Lest these disclaimers and limitations on remedy be sacrificed in a battle of the forms, Honeywell explicitly demanded any pro forma acceptance of Laidlaw's purchase orders not operate to exclude the disclaimers and limitation of remedies:

PROPOSAL ACCEPTANCE

All Honeywell proposals, all acceptance of Purchasers' orders, and all sales by Honeywell are expressly limited to, and expressly made conditional upon the Purchaser's acceptance of and assent to the General Terms and Conditions of Sales as set forth herein, not withstanding receipt of, or acknowledgment of, the Purchaser's order form or specifications containing additional or different provisions, or conflicting oral representations by any agent or employee of Honeywell.

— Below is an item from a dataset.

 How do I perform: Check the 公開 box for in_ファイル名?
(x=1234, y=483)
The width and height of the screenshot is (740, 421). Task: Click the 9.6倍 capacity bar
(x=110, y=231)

The parties could not rotely accept the form contract of the other, so they commenced negotiations to achieve a mutually acceptable compromise. On August 13, 1991, Laidlaw sent Honeywell a Letter of Intent indicating that Laidlaw intended to purchase the computer system from Honeywell provided that the parties could agree upon all terms and conditions. The letter of intent also stated that the specific components for the system would be listed on a final purchase order in approximately two weeks.

Also, on August 29, 1991, during negotiation of the contract and prior to the contract's being memorialized, Laidlaw mailed a purchase order to Honeywell that provided in conspicuous lettering:

PLEASE FURNISH THE MATERIAL AND/OR SERVICE LISTED HEREON, SUBJECT TO THE TERMS AND CONDITIONS ON THE FACE AND BACK HEREOF AND MADE A PART OF THIS ORDER, ALL OF WHICH SHALL CONSTITUTE A CONTRACT BETWEEN U.S. UPON ACCEPTANCE OF THIS ORDER.

The reverse side of this purchase order provided in pertinent part:

ACCEPTANCE. Any of the following acts by the supplier shall constitute acceptance of this order and all of its terms and conditions.... Any terms of condition stated by the Supplier in any prior proposal or in acknowledging or otherwise accepting this order shall not be binding on the Buyer unless specifically accepted in writing.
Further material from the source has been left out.